_Tasks to carry out_
**A.** Reproduce the passage of the article on a macaque model of SARS-CoV-2 between "Lung tissue from" and "human lung tissue.", inclusive.
**B.** Write what follows in the article on a macaque model of SARS-CoV-2, picking up after its final sentence.

New research develops vital animal model of SARS-CoV-2 to help identify the key features of infection.
The development of effective therapies to treat COVID-19 is a problem of immense global significance. However, one of the key steps in the development of a novel therapeutic is the development of a reliable animal model that can be used to test treatment effectiveness before testing on people. As SARS-CoV-2 is a new virus, only identified in the past 12 months, there is currently no reliable animal model for the key features of SARS-CoV-2 infection. The absence of an animal model is a problem that could hamper efforts to develop new treatments for COVID-19. A new study published in The Journal of Infectious Diseases attempts to address this issue(1).
The researchers use non-human primates, specifically macaques, in an attempt to develop a reliable animal model for future drug tests. The study involved 16 macaques. The animals were specifically selected to include two different subspecies, both male and female macaques, and to cover a range of ages. All the animals were infected with SARS-CoV-2 using a variety of routes including directly into the bloodstream, into the eyes, via the nose and mouth, and directly into the trachea.
Having been infected, the progression of the disease within the animals was observed. Swabs were collected and tested from various sites at a number of time-points post-infection. The animals were monitored using a variety of measures such as activity levels, body weight, respiratory rate, and body temperature. Although no changes in respiratory rate or weight were observed, 13 of the 16 macaques demonstrated an increase in body temperature.
Lung tissue from these animals was examined three days after being infected. Crucially, these tissue samples showed evidence of interstitial pneumonia and endothelitis (inflammation in the blood vessels). This is significant as it mirrors the observed impact of COVID-19 on human lung tissue.

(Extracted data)
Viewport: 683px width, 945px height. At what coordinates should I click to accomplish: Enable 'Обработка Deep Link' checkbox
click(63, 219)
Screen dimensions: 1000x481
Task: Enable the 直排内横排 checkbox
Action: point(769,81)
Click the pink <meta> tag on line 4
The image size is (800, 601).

_Numbered answers_
**A.**
Lung tissue from these animals was examined three days after being infected. Crucially, these tissue samples showed evidence of interstitial pneumonia and endothelitis (inflammation in the blood vessels). This is significant as it mirrors the observed impact of COVID-19 on human lung tissue.

**B.**
Another interesting finding was the reduction in total lymphocytes (particularly CD4+ and CD8+ T-cells) observed in the macaques. This is similar to the loss of lymphocytes (which are vital to immune response) observed in 83.2% of human patients hospitalised with COVID-19, exemplifying another key feature of SARS-CoV-2 infection.
Overall, the results of this study suggest that both subspecies of macaque examined are susceptible to infection with SARS-CoV-2 strains that currently infect humans. The impact of the virus on these animals is similar to what has been observed in the lungs of humans. This suggests that macaques may represent a suitable animal model for reliably predicting both disease progression and the potential impact of any new treatment. Additionally, the impact of the virus on the immune system of the animals suggests they may also be a useful model for investigating the interaction between the virus and host immune systems.
While the results of this study are promising, they are not a short-term solution to the current crisis. Despite the recent promising news on the vaccination front, there will remain a significant need for effective therapies that can treat COVID-19. The development of a reliable animal model represents a significant foundation upon which to build future drug development research.
Written by Michael McCarthy
1. Koo B-S, Oh H, Kim G, Hwang E-H, Jung H, Lee Y, et al. Transient Lymphopenia and Interstitial Pneumonia With Endotheliitis in SARS-CoV-2–Infected Macaques. The Journal of infectious diseases. 2020;222(10):1596-600.